Start of RECORDS SUPPLIED

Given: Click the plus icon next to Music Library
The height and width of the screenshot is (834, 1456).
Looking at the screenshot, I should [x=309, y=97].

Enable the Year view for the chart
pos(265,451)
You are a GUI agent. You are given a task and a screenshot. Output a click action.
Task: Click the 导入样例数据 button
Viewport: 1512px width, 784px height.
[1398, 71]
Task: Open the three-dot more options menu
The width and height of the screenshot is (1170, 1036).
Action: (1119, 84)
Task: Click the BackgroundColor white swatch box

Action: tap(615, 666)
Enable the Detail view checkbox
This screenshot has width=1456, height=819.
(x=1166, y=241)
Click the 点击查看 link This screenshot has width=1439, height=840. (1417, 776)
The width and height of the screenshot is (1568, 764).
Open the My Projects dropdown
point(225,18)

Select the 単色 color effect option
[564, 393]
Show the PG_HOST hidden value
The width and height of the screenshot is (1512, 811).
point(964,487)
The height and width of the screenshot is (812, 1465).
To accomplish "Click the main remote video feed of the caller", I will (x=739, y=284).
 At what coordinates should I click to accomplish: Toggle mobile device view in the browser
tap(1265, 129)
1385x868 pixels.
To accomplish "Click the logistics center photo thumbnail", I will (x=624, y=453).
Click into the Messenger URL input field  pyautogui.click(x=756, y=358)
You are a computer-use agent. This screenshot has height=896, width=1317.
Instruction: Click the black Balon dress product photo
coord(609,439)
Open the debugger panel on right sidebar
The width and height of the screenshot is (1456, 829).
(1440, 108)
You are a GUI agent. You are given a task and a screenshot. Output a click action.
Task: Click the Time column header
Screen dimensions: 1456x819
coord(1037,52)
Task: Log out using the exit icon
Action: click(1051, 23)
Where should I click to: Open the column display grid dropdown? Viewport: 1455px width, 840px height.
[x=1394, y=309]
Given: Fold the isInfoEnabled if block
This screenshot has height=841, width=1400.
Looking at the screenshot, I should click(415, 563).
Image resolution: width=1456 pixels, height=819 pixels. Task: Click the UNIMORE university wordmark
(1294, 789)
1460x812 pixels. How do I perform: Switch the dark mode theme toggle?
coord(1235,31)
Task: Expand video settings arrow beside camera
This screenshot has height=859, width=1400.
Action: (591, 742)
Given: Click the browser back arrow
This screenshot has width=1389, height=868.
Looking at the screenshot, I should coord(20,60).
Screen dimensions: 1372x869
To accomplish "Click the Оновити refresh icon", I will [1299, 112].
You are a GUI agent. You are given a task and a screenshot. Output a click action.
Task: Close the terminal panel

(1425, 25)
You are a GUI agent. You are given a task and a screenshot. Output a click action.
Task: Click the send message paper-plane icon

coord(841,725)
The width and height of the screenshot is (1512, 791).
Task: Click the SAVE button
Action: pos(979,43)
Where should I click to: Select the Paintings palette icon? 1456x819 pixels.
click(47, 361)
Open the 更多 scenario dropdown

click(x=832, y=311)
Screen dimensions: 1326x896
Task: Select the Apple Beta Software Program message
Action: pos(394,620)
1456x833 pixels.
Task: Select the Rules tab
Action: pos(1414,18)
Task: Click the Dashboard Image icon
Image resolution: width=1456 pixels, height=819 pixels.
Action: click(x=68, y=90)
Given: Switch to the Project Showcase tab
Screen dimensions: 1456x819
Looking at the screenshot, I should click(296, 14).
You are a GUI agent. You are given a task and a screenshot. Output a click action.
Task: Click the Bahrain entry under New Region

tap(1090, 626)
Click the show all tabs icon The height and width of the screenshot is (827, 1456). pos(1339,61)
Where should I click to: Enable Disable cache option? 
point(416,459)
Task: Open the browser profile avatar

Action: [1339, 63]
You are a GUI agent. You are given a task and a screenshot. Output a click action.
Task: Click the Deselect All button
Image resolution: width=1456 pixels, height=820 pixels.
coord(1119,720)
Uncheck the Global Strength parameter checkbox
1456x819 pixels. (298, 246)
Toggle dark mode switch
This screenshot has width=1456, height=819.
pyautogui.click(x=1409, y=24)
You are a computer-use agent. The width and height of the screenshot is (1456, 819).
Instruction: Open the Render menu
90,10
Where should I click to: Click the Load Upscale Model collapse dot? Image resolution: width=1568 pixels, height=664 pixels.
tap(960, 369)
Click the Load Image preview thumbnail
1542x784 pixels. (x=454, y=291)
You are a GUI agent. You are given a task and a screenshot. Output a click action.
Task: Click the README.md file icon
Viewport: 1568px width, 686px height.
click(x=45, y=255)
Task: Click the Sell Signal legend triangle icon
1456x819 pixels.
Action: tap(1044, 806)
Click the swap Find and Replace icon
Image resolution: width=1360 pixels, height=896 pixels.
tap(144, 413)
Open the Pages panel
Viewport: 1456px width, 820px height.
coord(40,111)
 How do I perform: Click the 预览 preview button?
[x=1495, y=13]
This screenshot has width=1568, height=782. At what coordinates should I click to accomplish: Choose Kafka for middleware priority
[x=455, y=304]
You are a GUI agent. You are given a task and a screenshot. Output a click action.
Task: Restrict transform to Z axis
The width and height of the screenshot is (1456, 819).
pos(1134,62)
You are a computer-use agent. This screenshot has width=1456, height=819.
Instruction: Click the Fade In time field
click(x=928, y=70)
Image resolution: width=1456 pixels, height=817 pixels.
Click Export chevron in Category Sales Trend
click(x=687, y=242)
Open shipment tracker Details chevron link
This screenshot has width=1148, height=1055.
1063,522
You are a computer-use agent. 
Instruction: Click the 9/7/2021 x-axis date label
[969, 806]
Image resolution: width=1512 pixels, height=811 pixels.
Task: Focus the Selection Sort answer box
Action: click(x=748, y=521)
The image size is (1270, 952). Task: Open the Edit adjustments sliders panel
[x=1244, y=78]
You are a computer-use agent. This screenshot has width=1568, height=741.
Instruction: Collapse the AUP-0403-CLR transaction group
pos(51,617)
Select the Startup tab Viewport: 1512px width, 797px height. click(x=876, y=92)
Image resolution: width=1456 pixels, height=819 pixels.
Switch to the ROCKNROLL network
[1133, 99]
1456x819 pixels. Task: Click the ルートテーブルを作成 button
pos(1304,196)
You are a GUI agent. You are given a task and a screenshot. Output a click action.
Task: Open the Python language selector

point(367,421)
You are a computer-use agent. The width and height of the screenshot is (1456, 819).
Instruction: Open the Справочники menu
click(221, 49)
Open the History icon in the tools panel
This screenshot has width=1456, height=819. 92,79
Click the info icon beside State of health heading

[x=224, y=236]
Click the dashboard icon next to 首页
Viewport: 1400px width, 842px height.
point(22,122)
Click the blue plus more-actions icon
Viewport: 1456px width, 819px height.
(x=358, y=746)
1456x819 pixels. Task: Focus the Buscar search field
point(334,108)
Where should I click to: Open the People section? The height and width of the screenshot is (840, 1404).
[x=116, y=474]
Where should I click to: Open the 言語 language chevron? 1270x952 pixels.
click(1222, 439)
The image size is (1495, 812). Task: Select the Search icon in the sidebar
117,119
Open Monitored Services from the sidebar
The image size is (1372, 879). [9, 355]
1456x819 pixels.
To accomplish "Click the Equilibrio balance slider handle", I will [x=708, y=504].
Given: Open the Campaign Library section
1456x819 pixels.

End of RECORDS SUPPLIED

Output the data once more, exactly as given.

Given: Click the plus icon next to Music Library
The height and width of the screenshot is (834, 1456).
Looking at the screenshot, I should [x=309, y=97].

Enable the Year view for the chart
pos(265,451)
You are a GUI agent. You are given a task and a screenshot. Output a click action.
Task: Click the 导入样例数据 button
Viewport: 1512px width, 784px height.
[1398, 71]
Task: Open the three-dot more options menu
The width and height of the screenshot is (1170, 1036).
Action: (1119, 84)
Task: Click the BackgroundColor white swatch box

Action: tap(615, 666)
Enable the Detail view checkbox
This screenshot has width=1456, height=819.
(x=1166, y=241)
Click the 点击查看 link This screenshot has width=1439, height=840. (1417, 776)
The width and height of the screenshot is (1568, 764).
Open the My Projects dropdown
point(225,18)

Select the 単色 color effect option
[564, 393]
Show the PG_HOST hidden value
The width and height of the screenshot is (1512, 811).
point(964,487)
The height and width of the screenshot is (812, 1465).
To accomplish "Click the main remote video feed of the caller", I will (x=739, y=284).
 At what coordinates should I click to accomplish: Toggle mobile device view in the browser
tap(1265, 129)
1385x868 pixels.
To accomplish "Click the logistics center photo thumbnail", I will (x=624, y=453).
Click into the Messenger URL input field  pyautogui.click(x=756, y=358)
You are a computer-use agent. This screenshot has height=896, width=1317.
Instruction: Click the black Balon dress product photo
coord(609,439)
Open the debugger panel on right sidebar
The width and height of the screenshot is (1456, 829).
(1440, 108)
You are a GUI agent. You are given a task and a screenshot. Output a click action.
Task: Click the Time column header
Screen dimensions: 1456x819
coord(1037,52)
Task: Log out using the exit icon
Action: click(1051, 23)
Where should I click to: Open the column display grid dropdown? Viewport: 1455px width, 840px height.
[x=1394, y=309]
Given: Fold the isInfoEnabled if block
This screenshot has height=841, width=1400.
Looking at the screenshot, I should click(415, 563).
Image resolution: width=1456 pixels, height=819 pixels. Task: Click the UNIMORE university wordmark
(1294, 789)
1460x812 pixels. How do I perform: Switch the dark mode theme toggle?
coord(1235,31)
Task: Expand video settings arrow beside camera
This screenshot has height=859, width=1400.
Action: (591, 742)
Given: Click the browser back arrow
This screenshot has width=1389, height=868.
Looking at the screenshot, I should coord(20,60).
Screen dimensions: 1372x869
To accomplish "Click the Оновити refresh icon", I will [1299, 112].
You are a GUI agent. You are given a task and a screenshot. Output a click action.
Task: Close the terminal panel

(1425, 25)
You are a GUI agent. You are given a task and a screenshot. Output a click action.
Task: Click the send message paper-plane icon

coord(841,725)
The width and height of the screenshot is (1512, 791).
Task: Click the SAVE button
Action: pos(979,43)
Where should I click to: Select the Paintings palette icon? 1456x819 pixels.
click(47, 361)
Open the 更多 scenario dropdown

click(x=832, y=311)
Screen dimensions: 1326x896
Task: Select the Apple Beta Software Program message
Action: pos(394,620)
1456x833 pixels.
Task: Select the Rules tab
Action: pos(1414,18)
Task: Click the Dashboard Image icon
Image resolution: width=1456 pixels, height=819 pixels.
Action: click(x=68, y=90)
Given: Switch to the Project Showcase tab
Screen dimensions: 1456x819
Looking at the screenshot, I should click(296, 14).
You are a GUI agent. You are given a task and a screenshot. Output a click action.
Task: Click the Bahrain entry under New Region

tap(1090, 626)
Click the show all tabs icon The height and width of the screenshot is (827, 1456). pos(1339,61)
Where should I click to: Enable Disable cache option? 
point(416,459)
Task: Open the browser profile avatar

Action: [1339, 63]
You are a GUI agent. You are given a task and a screenshot. Output a click action.
Task: Click the Deselect All button
Image resolution: width=1456 pixels, height=820 pixels.
coord(1119,720)
Uncheck the Global Strength parameter checkbox
1456x819 pixels. (298, 246)
Toggle dark mode switch
This screenshot has width=1456, height=819.
pyautogui.click(x=1409, y=24)
You are a computer-use agent. The width and height of the screenshot is (1456, 819).
Instruction: Open the Render menu
90,10
Where should I click to: Click the Load Upscale Model collapse dot? Image resolution: width=1568 pixels, height=664 pixels.
tap(960, 369)
Click the Load Image preview thumbnail
1542x784 pixels. (x=454, y=291)
You are a GUI agent. You are given a task and a screenshot. Output a click action.
Task: Click the README.md file icon
Viewport: 1568px width, 686px height.
click(x=45, y=255)
Task: Click the Sell Signal legend triangle icon
1456x819 pixels.
Action: tap(1044, 806)
Click the swap Find and Replace icon
Image resolution: width=1360 pixels, height=896 pixels.
tap(144, 413)
Open the Pages panel
Viewport: 1456px width, 820px height.
coord(40,111)
 How do I perform: Click the 预览 preview button?
[x=1495, y=13]
This screenshot has width=1568, height=782. At what coordinates should I click to accomplish: Choose Kafka for middleware priority
[x=455, y=304]
You are a GUI agent. You are given a task and a screenshot. Output a click action.
Task: Restrict transform to Z axis
The width and height of the screenshot is (1456, 819).
pos(1134,62)
You are a computer-use agent. This screenshot has width=1456, height=819.
Instruction: Click the Fade In time field
click(x=928, y=70)
Image resolution: width=1456 pixels, height=817 pixels.
Click Export chevron in Category Sales Trend
click(x=687, y=242)
Open shipment tracker Details chevron link
This screenshot has width=1148, height=1055.
1063,522
You are a computer-use agent. 
Instruction: Click the 9/7/2021 x-axis date label
[969, 806]
Image resolution: width=1512 pixels, height=811 pixels.
Task: Focus the Selection Sort answer box
Action: click(x=748, y=521)
The image size is (1270, 952). Task: Open the Edit adjustments sliders panel
[x=1244, y=78]
You are a computer-use agent. This screenshot has width=1568, height=741.
Instruction: Collapse the AUP-0403-CLR transaction group
pos(51,617)
Select the Startup tab Viewport: 1512px width, 797px height. click(x=876, y=92)
Image resolution: width=1456 pixels, height=819 pixels.
Switch to the ROCKNROLL network
[1133, 99]
1456x819 pixels. Task: Click the ルートテーブルを作成 button
pos(1304,196)
You are a GUI agent. You are given a task and a screenshot. Output a click action.
Task: Open the Python language selector

point(367,421)
You are a computer-use agent. The width and height of the screenshot is (1456, 819).
Instruction: Open the Справочники menu
click(221, 49)
Open the History icon in the tools panel
This screenshot has width=1456, height=819. 92,79
Click the info icon beside State of health heading

[x=224, y=236]
Click the dashboard icon next to 首页
Viewport: 1400px width, 842px height.
point(22,122)
Click the blue plus more-actions icon
Viewport: 1456px width, 819px height.
(x=358, y=746)
1456x819 pixels. Task: Focus the Buscar search field
point(334,108)
Where should I click to: Open the People section? The height and width of the screenshot is (840, 1404).
[x=116, y=474]
Where should I click to: Open the 言語 language chevron? 1270x952 pixels.
click(1222, 439)
The image size is (1495, 812). Task: Select the Search icon in the sidebar
117,119
Open Monitored Services from the sidebar
The image size is (1372, 879). [9, 355]
1456x819 pixels.
To accomplish "Click the Equilibrio balance slider handle", I will [x=708, y=504].
Given: Open the Campaign Library section
1456x819 pixels.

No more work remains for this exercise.